◆ ACTIVITY ◆
Look below for the line that has "Task: Open the Nhân viên dropdown list"; output exactly from it through the line that has "Click the paw", and leave the pictures out.

Stored data entries:
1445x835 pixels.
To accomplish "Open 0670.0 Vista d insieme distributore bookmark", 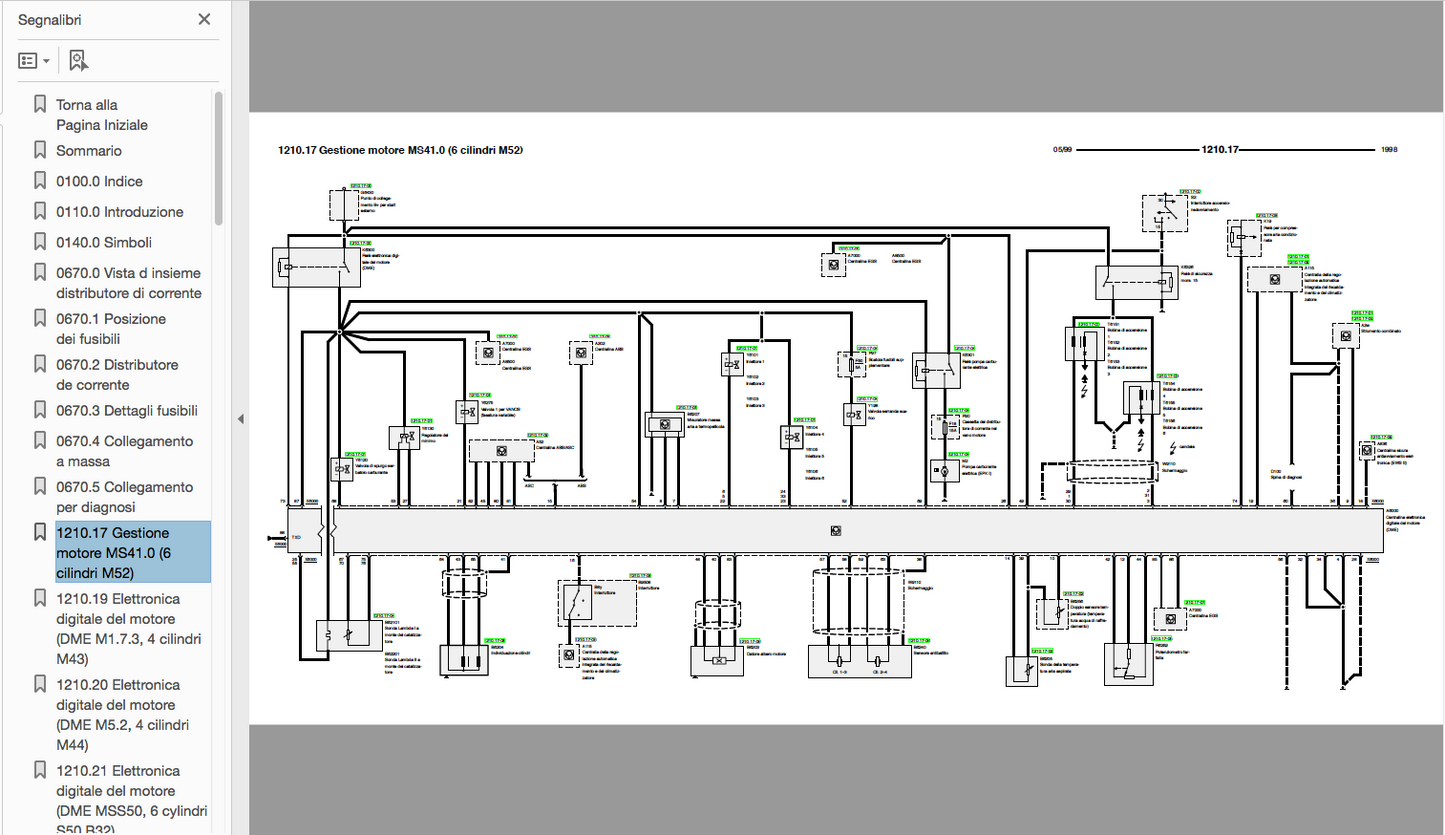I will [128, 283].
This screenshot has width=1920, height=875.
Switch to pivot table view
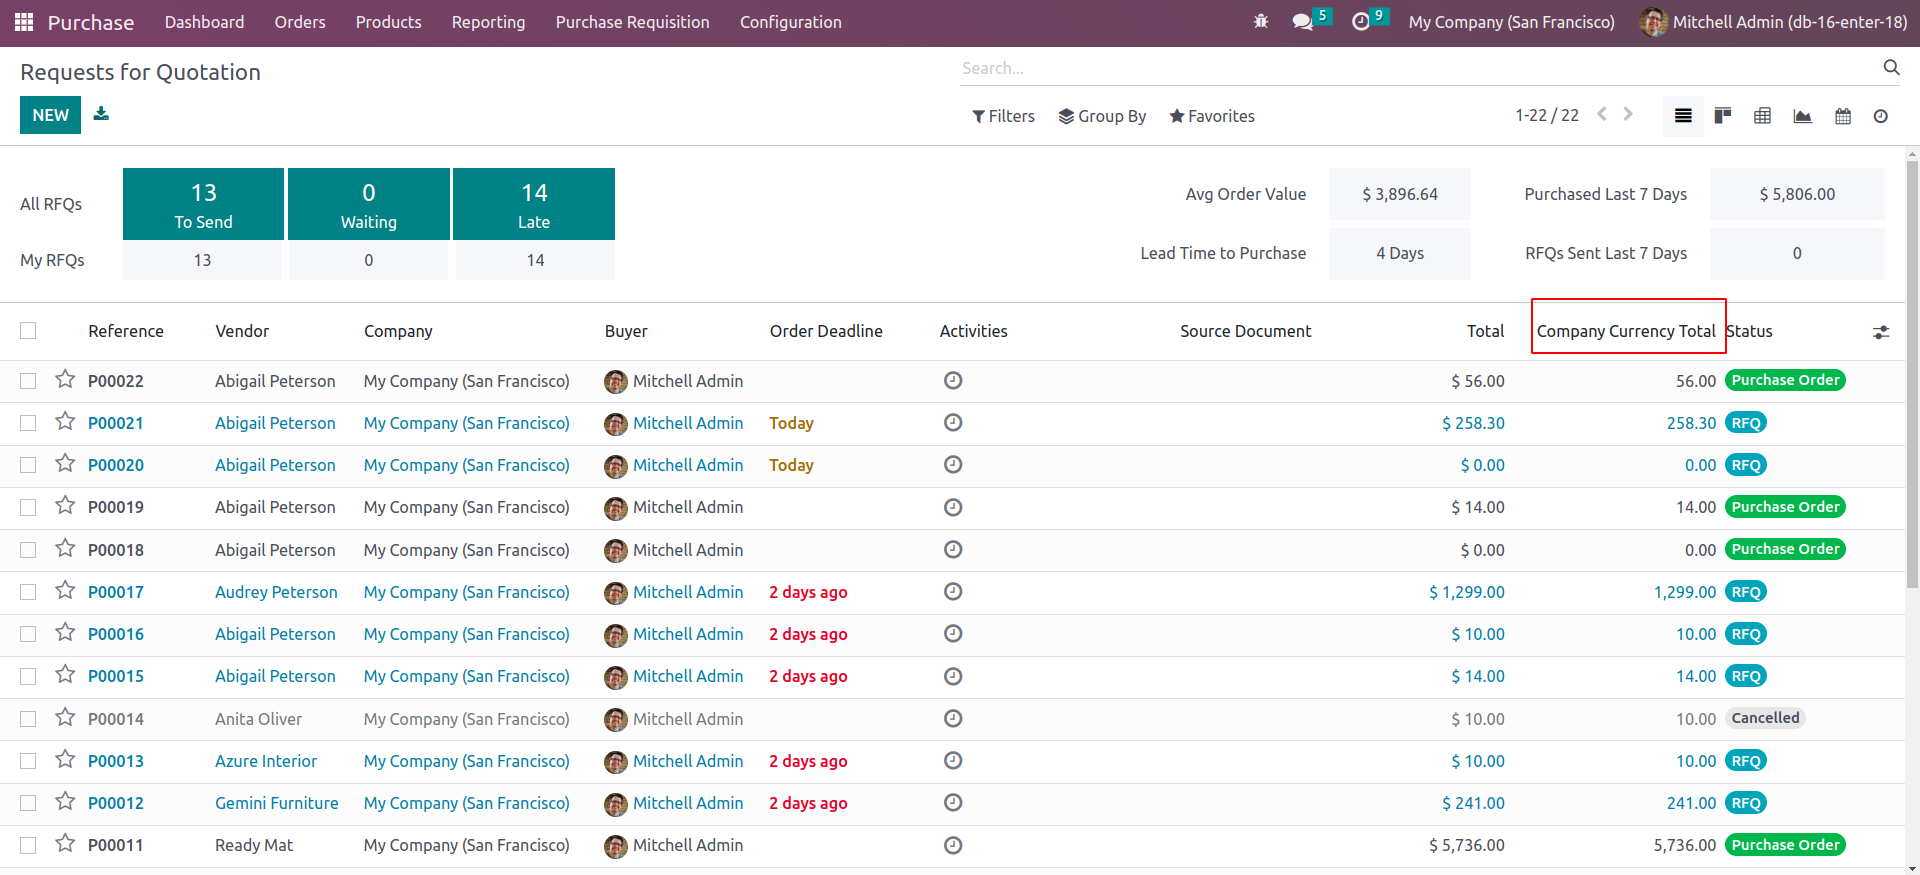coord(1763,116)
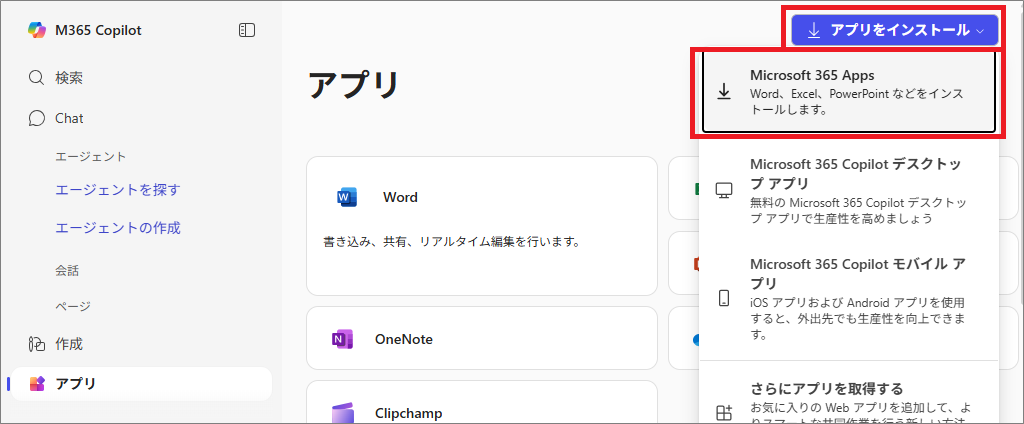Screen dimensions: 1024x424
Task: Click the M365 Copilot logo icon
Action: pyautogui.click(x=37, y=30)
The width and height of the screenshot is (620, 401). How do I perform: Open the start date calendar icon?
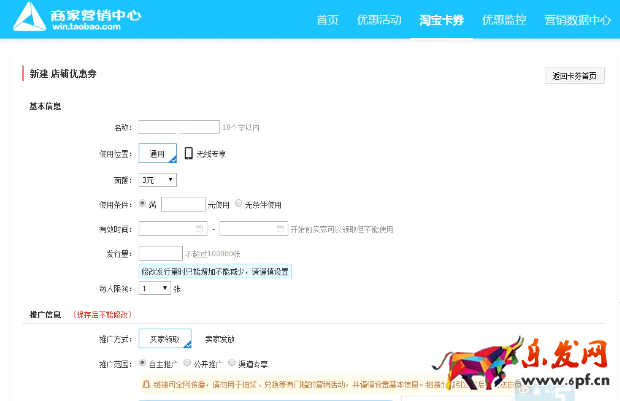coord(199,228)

...

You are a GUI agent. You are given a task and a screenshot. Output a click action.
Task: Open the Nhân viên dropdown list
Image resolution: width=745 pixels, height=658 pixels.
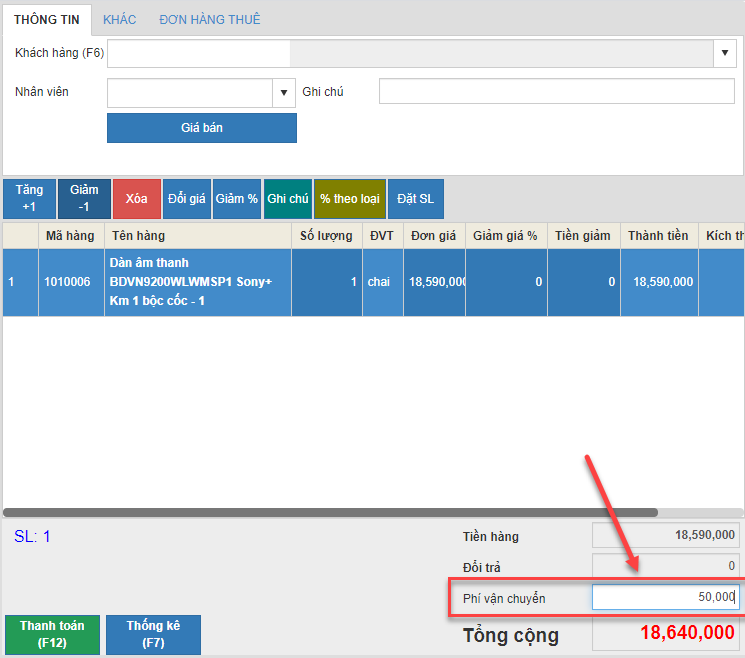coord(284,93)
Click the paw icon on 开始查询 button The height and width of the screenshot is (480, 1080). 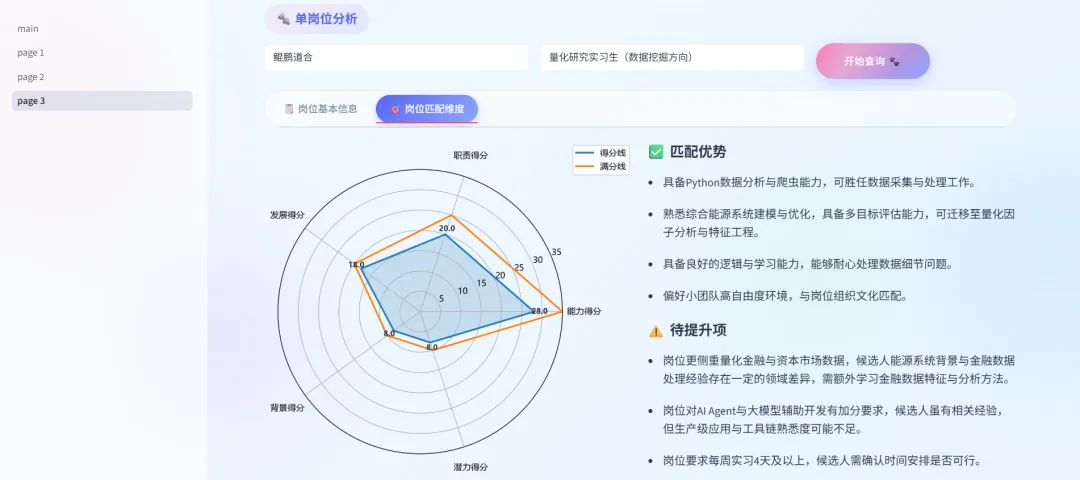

◆ SOLUTION TO THE EXERCISE ◆
Task: Open the Nhân viên dropdown list
Image resolution: width=745 pixels, height=658 pixels.
coord(284,93)
Click the paw icon on 开始查询 button The height and width of the screenshot is (480, 1080). 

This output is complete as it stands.